Pour y remédier, le génie génétique présente plusieurs avantages : « il permet de modifier intimement la structure de l’ADN, de surexprimer certains gènes ou de les remplacer par d’autres gènes, avec des fonctions nouvelles ou qui sont issues d’autres espèces ». Les techniques de transfert de gènes permettent d’intervenir de façon précise sur certaines séquences du génome. Il devient alors possible de ne se focaliser que sur certains critères d’amélioration, comme l’augmentation du pouvoir ferment, le rendement en croissance, la production d’arômes ou la résistance à des inhibiteurs.

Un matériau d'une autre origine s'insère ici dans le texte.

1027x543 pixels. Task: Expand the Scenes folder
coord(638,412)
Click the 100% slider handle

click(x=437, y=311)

Au sein de notre business unit Leaf spécialisée dans le domaine des biocarburants, l’introduction de huit modifications génétiques dont certaines issues d’autres espèces que la levure, a permis à celle-ci de produire de l’éthanol à partir de déchets de biomasse végétale. « D’ordinaire, les levures ne sont pas capables d’hydrolyser des matières végétales telles que le xylose, un sucre qui contient cinq atomes de carbone, décrypte Renaud Toussaint. Avec ces modifications génétiques, les levures deviennent capables de produire les enzymes capables d’hydrolyser les sucres en C5 ».

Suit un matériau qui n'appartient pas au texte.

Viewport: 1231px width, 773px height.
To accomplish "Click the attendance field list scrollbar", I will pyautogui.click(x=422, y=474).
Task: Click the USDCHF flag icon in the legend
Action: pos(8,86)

Vers la biologie synthétique
Pourtant, ces techniques de génétique moléculaire nécessitent parfois l’insertion de marqueurs de sélection, souvent des gènes de résistance à des antibiotiques. Le risque est que ceux-ci se transmettent à d’autres organismes et se disséminent dans l’environnement.
Aussi, des techniques moléculaires plus précises ont été développées. C’est le cas des techniques d’édition de génome comme Crispr-Cas9. « En dirigeant la protéine Cas9, il est possible d’induire une coupure double brin dans l’ADN génomique de levure à des endroits très précis et d’introduire des gènes favorisant la production et le rendement d’acides aminés ou de protéines spécifiques ». C’est avec une telle précision que pourront être créés de nouveaux micro-organismes produisant des métabolites comme la S-adénosylméthionine ou le glutathion. De nouvelles levures qui serviront de probiotiques en santé humaine, animale ou végétale.

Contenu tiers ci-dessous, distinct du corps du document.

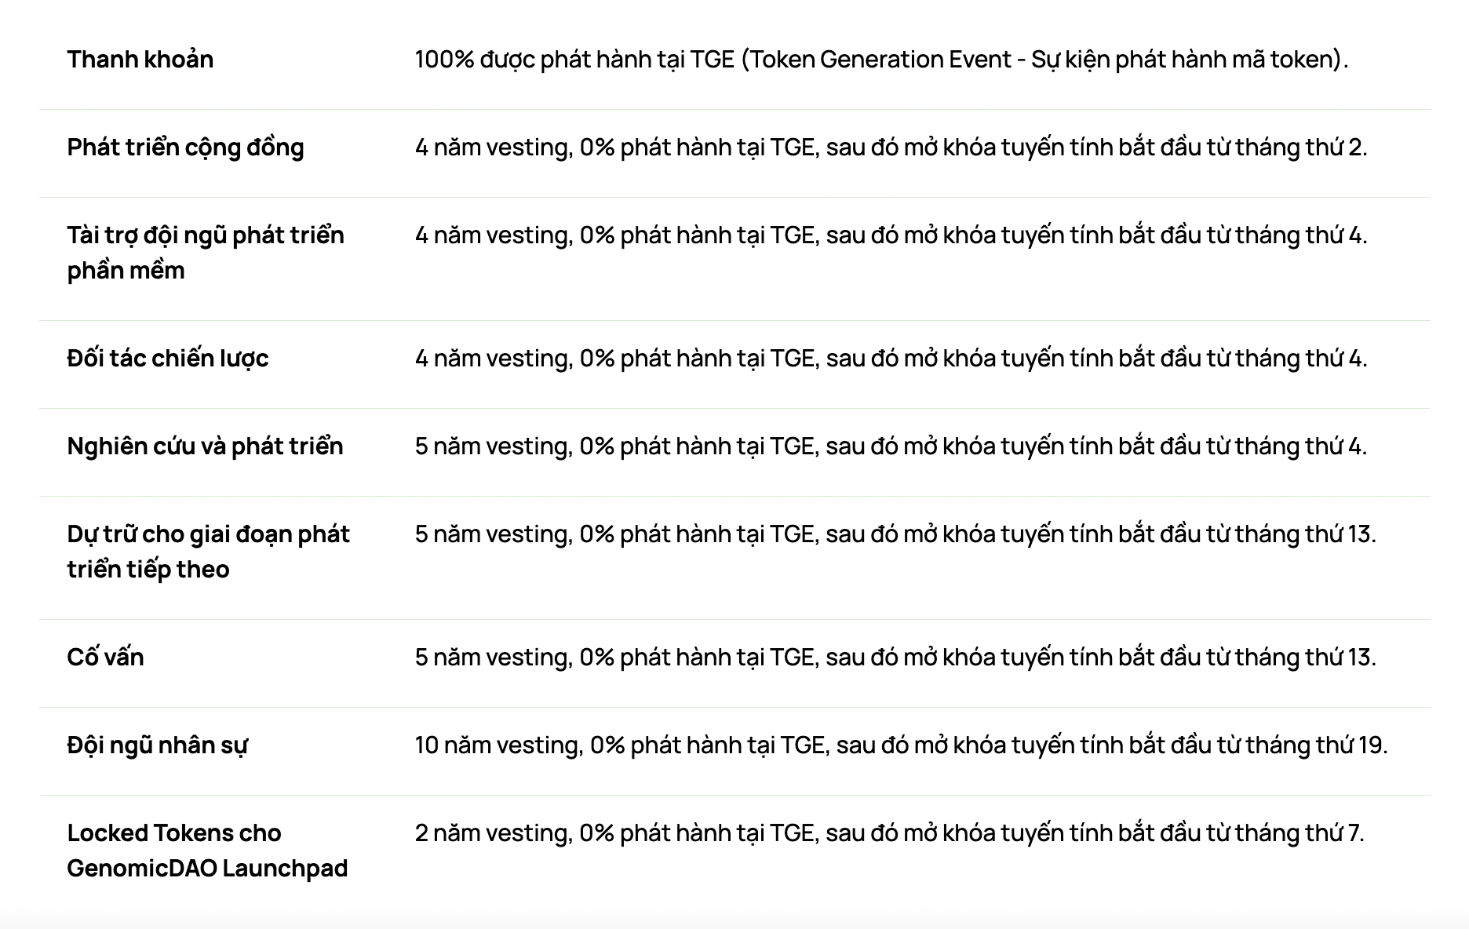1469x929 pixels.
Task: Select vesting text for Nghiên cứu và phát triển
Action: [x=891, y=446]
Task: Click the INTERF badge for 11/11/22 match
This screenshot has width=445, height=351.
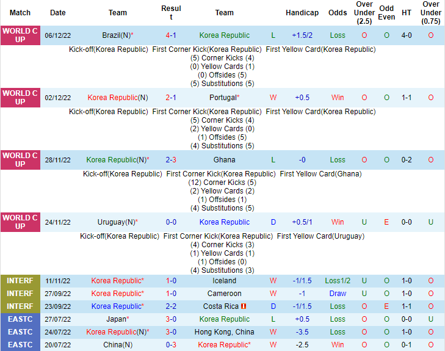Action: tap(20, 281)
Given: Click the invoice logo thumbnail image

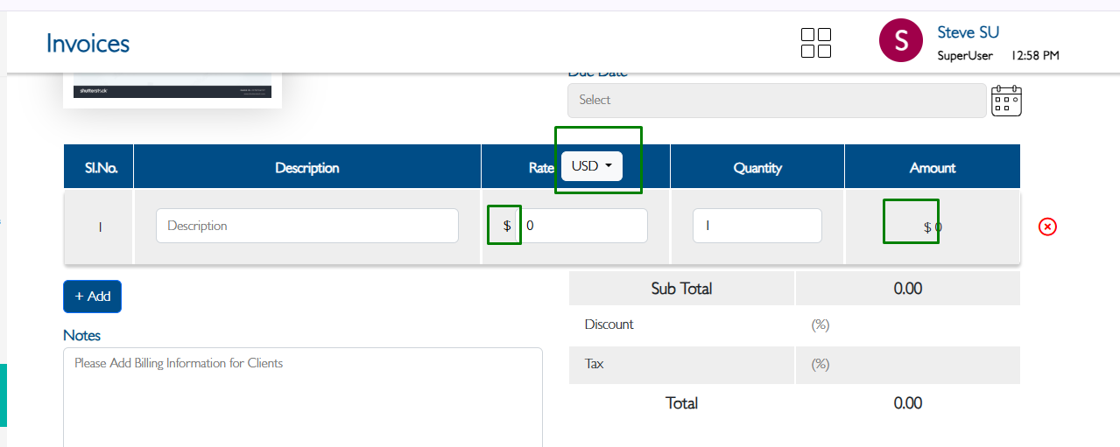Looking at the screenshot, I should click(x=172, y=90).
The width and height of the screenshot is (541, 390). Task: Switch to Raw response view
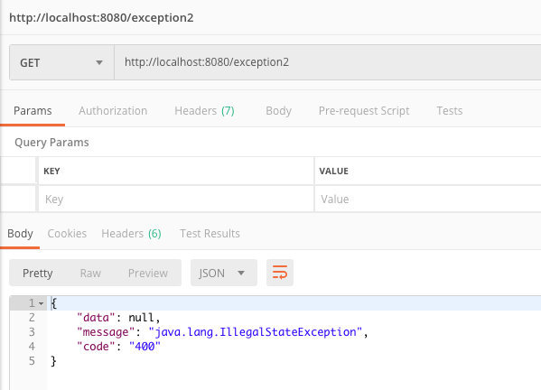(x=90, y=274)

Mieux encore, la biologie synthétique offre désormais la possibilité de construire des génomes par des techniques de synthèse d’ADN assistées par ordinateur. Elle permettra bientôt de rendre le génie génétique plus simple, plus rapide, et moins onéreux grâce à l’usage de principes d’ingénierie tels que la standardisation, l’automatisation et la bio-informatique. « Il y a 30 ans, cela relevait de la science-fiction, note le Dr Colavizza, mais en 2010 le premier génome de bactérie a été reconstruit de manière totalement synthétique par l’équipe de Craig Venter aux États-Unis. Et en 2014, c’était au tour du chromosome 3 de la levure S. cerevisiae ».
D’ailleurs, un projet mondial, dénommé ‘Yeast 2.0’ est en cours. Son objectif est de reconstituer le génome complet de la levure S. cerevisiae. « En synthétisant à façon le génome de cette levure, il sera désormais possible de le modeler pour qu’il produise des arômes, des enzymes, ou de nouveaux antibiotiques, selon les besoins des populations, s’exclame le Dr Colavizza. De tels organismes synthétiques pourraient également être exploités comme modèles pour des maladies humaines, afin d’identifier des cibles thérapeutiques pour de nouveaux traitements. » En somme, conclut Renaud Toussaint, « La biologie synthétique s’inscrit dans la continuité du génie génétique. Il est le début d’une nouvelle ère chez Lesaffre, avec de nouvelles perspectives pour tous nos secteurs d’activité ».